In [10]:
from tensorflow.keras import Sequential, optimizers
from tensorflow.keras.layers import Dense, Activation

## **Keras Network**

### **Step 1. Define Network**

Neural networks are defined in Keras as a
sequence of layers. The container for these layers is the Sequential class. The first step is to
create an instance of the Sequential class. Then you can create your layers and add them in
the order that they should be connected. For example, we can do this in two steps:

In [None]:
model = Sequential()
model.add(Dense(2))

But we can also do this in one step by creating an array of layers and passing it to the
constructor of the Sequential class.

In [4]:
layers = [Dense(2)]
model = Sequential(layers)

The first layer in the network must define the number of inputs to expect. The way that this
is specified can differ depending on the network type, but for a Multilayer Perceptron model
this is specified by the input dim attribute. For example, a small Multilayer Perceptron model
with 2 inputs in the visible layer, 5 neurons in the hidden layer and one neuron in the output
layer can be defined as:

In [5]:
model = Sequential()
model.add(Dense(5, input_dim=2))
model.add(Dense(1))

Think of a Sequential model as a pipeline with your raw data fed in at the bottom and
predictions that come out at the top. This is a helpful conception in Keras as concerns that were
traditionally associated with a layer can also be split out and added as separate layers, clearly
showing their role in the transform of data from input to prediction. For example, activation
functions that transform a summed signal from each neuron in a layer can be extracted and
added to the Sequential as a layer-like object called the Activation class.

In [None]:
model = Sequential()
model.add(Dense(5, input_dim=2))
model.add(Activation('relu'))
model.add(Dense(1))
model.add(Activation('sigmoid'))

The choice of activation function is most important for the output layer as it will define the
format that predictions will take. For example, below are some common predictive modeling
problem types and the structure and standard activation function that you can use in the output
layer:

- **Regression**: Linear activation function, or *linear*, and the number of neurons matching the number of outputs.
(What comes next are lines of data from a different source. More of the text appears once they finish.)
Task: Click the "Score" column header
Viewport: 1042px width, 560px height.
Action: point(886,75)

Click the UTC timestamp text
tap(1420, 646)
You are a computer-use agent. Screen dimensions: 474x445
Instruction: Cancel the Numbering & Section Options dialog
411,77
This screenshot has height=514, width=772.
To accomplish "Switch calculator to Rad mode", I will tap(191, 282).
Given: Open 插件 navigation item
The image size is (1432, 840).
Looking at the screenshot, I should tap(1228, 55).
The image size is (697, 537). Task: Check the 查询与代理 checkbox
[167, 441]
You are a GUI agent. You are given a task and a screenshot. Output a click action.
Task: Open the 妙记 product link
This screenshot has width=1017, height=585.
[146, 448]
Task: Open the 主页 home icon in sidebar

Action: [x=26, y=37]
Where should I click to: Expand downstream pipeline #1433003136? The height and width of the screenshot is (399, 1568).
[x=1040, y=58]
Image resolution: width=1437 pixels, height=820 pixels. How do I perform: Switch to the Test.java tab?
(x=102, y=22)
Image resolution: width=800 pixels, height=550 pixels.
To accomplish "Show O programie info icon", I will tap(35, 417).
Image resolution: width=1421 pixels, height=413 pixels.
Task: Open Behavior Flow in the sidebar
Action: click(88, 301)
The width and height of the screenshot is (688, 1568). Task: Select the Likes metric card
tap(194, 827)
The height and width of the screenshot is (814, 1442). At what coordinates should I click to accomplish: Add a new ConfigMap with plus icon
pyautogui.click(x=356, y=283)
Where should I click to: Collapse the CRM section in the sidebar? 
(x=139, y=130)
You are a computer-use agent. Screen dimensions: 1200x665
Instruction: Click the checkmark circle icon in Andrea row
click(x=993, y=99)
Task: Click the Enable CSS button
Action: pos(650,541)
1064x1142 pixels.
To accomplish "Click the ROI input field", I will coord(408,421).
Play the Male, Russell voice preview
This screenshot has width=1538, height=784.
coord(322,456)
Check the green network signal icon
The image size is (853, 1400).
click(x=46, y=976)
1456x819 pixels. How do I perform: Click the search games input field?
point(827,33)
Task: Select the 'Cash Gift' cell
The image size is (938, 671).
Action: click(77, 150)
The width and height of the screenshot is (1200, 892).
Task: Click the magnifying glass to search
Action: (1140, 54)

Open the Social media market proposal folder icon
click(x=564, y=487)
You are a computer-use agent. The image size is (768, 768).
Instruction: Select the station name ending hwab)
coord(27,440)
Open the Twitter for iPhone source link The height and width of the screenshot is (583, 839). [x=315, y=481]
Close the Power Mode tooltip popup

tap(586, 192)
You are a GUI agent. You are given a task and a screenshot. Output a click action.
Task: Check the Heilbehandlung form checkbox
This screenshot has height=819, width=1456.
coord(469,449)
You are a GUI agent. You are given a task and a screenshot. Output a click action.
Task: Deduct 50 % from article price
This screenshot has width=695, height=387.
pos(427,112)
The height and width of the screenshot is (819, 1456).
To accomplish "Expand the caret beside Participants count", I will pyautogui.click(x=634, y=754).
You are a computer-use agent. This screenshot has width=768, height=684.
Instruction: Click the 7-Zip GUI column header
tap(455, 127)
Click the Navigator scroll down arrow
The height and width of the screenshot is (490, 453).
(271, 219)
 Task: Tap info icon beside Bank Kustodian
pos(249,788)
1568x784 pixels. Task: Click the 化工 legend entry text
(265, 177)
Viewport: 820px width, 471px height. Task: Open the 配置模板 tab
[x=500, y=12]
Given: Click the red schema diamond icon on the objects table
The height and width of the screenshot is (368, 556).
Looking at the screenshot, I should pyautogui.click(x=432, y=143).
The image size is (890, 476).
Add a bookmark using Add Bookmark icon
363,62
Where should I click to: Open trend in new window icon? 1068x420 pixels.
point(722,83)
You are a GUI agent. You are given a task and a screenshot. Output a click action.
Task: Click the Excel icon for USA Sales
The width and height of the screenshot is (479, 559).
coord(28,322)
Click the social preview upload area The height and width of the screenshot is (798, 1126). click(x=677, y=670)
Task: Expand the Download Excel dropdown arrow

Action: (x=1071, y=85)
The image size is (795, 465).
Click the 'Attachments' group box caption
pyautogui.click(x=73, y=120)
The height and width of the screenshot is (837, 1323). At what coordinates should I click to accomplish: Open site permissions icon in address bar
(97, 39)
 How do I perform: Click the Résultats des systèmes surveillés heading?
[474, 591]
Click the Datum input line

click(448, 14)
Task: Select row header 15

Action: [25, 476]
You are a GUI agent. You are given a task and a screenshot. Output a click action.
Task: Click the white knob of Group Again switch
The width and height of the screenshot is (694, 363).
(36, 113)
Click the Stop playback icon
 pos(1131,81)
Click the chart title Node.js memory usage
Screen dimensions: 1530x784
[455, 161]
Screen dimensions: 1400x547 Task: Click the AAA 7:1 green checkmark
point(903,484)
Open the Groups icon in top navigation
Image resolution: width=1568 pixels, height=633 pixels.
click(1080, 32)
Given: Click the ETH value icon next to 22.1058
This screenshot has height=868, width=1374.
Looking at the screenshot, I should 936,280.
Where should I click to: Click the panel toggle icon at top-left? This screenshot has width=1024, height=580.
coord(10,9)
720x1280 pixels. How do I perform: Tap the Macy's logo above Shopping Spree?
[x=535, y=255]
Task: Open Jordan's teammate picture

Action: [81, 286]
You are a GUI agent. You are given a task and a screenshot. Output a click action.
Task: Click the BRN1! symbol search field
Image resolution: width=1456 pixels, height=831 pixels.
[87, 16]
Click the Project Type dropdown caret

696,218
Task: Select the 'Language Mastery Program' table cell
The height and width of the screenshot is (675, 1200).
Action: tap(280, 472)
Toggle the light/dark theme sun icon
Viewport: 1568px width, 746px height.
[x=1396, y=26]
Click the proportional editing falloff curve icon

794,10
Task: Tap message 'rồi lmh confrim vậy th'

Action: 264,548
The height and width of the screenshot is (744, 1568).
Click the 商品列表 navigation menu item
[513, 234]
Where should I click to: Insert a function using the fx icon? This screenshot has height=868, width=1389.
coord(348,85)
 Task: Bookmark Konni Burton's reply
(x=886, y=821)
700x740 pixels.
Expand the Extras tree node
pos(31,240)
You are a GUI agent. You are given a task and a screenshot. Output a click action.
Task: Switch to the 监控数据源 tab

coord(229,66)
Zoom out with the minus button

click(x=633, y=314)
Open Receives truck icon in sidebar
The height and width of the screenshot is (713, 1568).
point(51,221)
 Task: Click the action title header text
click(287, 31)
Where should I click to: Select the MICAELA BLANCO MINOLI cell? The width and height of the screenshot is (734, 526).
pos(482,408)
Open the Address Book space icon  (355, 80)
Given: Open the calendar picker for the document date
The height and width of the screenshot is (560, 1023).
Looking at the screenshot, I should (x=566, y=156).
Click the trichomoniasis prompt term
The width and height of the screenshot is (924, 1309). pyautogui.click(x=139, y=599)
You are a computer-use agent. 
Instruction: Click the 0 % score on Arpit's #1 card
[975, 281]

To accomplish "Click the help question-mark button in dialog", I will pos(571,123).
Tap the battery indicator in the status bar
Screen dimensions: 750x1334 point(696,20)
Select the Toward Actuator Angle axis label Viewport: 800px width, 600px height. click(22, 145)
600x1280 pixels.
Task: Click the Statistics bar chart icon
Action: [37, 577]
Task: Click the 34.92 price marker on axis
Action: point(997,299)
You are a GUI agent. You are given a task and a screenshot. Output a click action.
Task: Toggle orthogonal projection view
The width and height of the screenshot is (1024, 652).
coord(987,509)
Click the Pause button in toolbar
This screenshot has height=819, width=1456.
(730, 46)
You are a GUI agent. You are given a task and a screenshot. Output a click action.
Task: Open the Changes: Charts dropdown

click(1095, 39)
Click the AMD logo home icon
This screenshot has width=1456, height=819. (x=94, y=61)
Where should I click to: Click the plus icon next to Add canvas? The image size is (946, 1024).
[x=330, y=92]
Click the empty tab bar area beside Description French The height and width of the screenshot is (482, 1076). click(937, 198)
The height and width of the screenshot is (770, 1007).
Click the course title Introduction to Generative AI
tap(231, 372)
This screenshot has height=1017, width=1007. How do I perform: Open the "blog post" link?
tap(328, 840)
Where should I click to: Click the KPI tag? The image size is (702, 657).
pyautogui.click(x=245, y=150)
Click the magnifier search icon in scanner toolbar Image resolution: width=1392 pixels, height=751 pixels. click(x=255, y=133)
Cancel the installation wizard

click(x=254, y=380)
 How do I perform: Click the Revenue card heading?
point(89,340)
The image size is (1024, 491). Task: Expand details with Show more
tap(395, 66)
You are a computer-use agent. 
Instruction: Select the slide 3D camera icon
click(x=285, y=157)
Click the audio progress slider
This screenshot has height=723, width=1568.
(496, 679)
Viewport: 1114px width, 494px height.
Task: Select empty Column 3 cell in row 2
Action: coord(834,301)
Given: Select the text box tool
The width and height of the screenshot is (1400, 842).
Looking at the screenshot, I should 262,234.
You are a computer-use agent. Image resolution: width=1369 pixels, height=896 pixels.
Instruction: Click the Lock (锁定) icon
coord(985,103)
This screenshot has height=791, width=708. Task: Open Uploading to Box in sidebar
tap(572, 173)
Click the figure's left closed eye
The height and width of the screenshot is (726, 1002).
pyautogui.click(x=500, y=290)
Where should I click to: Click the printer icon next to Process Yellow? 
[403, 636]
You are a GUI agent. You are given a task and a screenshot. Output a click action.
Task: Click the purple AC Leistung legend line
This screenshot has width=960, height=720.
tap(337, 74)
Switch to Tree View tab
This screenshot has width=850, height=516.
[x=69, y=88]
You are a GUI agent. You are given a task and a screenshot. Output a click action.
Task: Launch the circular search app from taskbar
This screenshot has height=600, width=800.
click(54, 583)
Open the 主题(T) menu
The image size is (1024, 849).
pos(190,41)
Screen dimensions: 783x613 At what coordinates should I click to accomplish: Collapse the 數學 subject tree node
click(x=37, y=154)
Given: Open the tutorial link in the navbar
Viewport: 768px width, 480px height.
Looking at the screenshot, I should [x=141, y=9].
- **Binary Classification (2 class)**: Logistic activation function, or *sigmoid*, and one neuron the output layer.

- **Multiclass Classification (>2 class)**: Softmax activation function, or *softmax*, and one output neuron per class value, assuming a one hot encoded output pattern.

### **Step 2. Define Network**

Once we have defined our network, we must compile it. Compilation is an efficiency step. It
transforms the simple sequence of layers that we defined into a highly efficient series of matrix
transforms in a format intended to be executed on your GPU or CPU, depending on how Keras
is configured. Think of compilation as a precompute step for your network. It is always required
after defining a model.
Compilation requires a number of parameters to be specified, specifically tailored to training
your network. Specifically, the optimization algorithm to use to train the network and the loss
function used to evaluate the network that is minimized by the optimization algorithm. For
example, below is a case of compiling a defined model and specifying the stochastic gradient
descent (sgd) optimization algorithm and the mean squared error (mean squared error) loss
function, intended for a regression type problem.

In [9]:
model.compile(optimizer='sgd', loss='mean_squared_error')

Alternately, the optimizer can be created and configured before being provided as an argument
to the compilation step.

In [13]:
algorithm = optimizers.SGD(lr=0.1, momentum=0.3)
model.compile(optimizer=algorithm, loss='mean_squared_error')

The type of predictive modeling problem imposes constraints on the type of loss function
that can be used. For example, below are some standard loss functions for different predictive
model types:

- **Regression**: Mean Squared Error or *mean_squared_error*.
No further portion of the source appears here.